Stored dataset items:

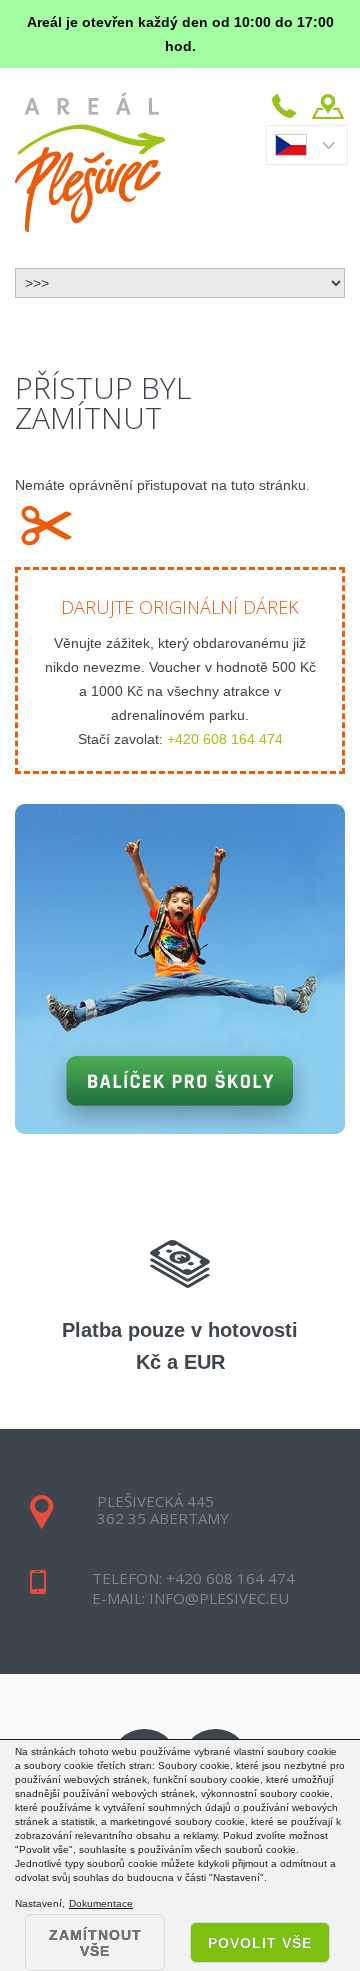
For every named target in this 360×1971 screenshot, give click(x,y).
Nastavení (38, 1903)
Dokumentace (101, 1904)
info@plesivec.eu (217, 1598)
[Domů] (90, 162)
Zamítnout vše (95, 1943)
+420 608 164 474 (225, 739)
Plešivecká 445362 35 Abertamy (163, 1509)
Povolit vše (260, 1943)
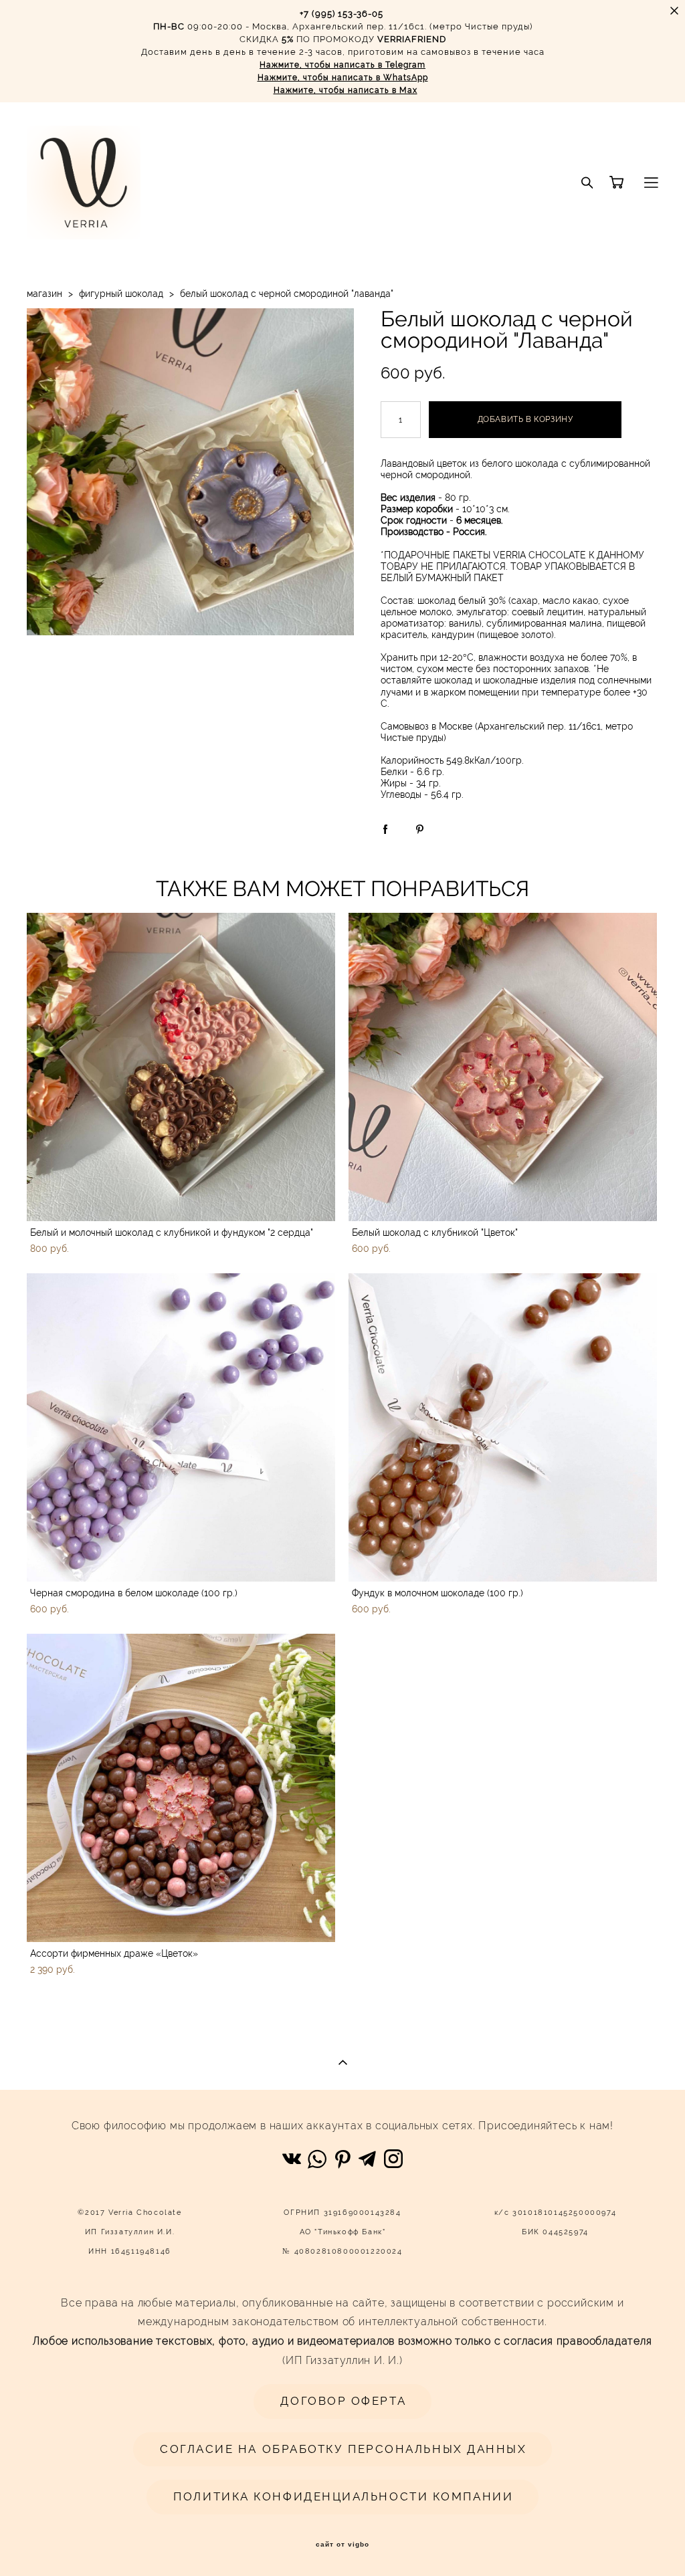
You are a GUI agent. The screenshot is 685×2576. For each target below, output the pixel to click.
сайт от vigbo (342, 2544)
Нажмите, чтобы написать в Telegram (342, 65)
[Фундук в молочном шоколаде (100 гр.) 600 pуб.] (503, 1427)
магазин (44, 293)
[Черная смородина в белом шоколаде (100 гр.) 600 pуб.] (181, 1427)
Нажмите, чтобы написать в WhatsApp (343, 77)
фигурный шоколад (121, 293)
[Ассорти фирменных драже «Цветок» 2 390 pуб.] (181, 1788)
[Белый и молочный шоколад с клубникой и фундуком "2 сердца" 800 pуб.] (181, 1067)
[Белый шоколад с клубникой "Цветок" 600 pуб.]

Your task: From the entries, report every line in which the string "click" occurs.

Result of this task:
For every named target in this 360×1971 screenshot, give click(x,y).
You are a GUI agent. The screenshot is 685×2576. For each target below, output the pixel to click.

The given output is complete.